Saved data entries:
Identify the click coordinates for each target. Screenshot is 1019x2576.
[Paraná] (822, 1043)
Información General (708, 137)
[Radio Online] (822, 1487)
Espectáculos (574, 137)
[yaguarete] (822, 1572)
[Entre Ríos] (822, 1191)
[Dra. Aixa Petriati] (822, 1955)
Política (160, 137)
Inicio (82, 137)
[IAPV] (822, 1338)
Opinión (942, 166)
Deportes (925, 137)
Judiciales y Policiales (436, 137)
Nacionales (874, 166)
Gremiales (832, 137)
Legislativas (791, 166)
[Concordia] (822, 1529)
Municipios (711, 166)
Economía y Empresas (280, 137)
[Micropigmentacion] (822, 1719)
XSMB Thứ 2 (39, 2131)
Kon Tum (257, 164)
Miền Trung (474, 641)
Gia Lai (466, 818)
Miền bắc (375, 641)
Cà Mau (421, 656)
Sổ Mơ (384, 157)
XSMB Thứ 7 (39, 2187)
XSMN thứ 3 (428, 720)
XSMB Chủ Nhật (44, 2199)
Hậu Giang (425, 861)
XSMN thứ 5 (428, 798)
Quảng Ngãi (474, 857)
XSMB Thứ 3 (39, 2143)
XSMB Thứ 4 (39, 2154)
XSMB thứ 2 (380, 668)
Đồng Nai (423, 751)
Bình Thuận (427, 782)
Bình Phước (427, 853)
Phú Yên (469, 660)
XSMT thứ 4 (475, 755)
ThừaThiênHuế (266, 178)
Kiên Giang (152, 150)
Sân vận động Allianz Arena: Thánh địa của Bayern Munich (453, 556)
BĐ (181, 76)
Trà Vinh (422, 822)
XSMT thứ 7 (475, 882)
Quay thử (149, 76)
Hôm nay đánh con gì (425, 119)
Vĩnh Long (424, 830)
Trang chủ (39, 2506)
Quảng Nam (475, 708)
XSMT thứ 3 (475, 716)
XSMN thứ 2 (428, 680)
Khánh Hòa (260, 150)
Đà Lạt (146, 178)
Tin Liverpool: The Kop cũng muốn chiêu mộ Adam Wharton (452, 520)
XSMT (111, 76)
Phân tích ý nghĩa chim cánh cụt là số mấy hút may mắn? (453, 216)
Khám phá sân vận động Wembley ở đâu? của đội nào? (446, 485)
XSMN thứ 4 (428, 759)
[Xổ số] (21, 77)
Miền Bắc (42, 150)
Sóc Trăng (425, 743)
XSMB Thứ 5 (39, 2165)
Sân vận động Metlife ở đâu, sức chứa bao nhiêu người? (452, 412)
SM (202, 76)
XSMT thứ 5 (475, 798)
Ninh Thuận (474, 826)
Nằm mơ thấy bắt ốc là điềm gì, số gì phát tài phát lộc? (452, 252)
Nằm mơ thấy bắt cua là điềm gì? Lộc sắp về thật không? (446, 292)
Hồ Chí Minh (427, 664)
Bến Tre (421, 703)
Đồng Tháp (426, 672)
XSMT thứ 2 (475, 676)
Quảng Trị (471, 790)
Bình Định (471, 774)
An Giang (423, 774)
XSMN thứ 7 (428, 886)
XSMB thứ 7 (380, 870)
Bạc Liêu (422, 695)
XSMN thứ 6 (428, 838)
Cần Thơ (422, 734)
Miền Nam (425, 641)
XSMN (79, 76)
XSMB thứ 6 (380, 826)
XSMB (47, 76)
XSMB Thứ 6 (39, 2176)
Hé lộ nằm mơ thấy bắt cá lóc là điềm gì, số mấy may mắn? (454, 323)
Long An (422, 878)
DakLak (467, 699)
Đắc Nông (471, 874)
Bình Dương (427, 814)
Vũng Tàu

Work instructions: An exact repeat of the lines from the one containing "Hé lộ nằm mơ" through the final line above, both included, is the whole answer.

Reply:
Hé lộ nằm mơ thấy bắt cá lóc là điềm gì, số mấy may mắn? (454, 323)
Long An (422, 878)
DakLak (467, 699)
Đắc Nông (471, 874)
Bình Dương (427, 814)
Vũng Tàu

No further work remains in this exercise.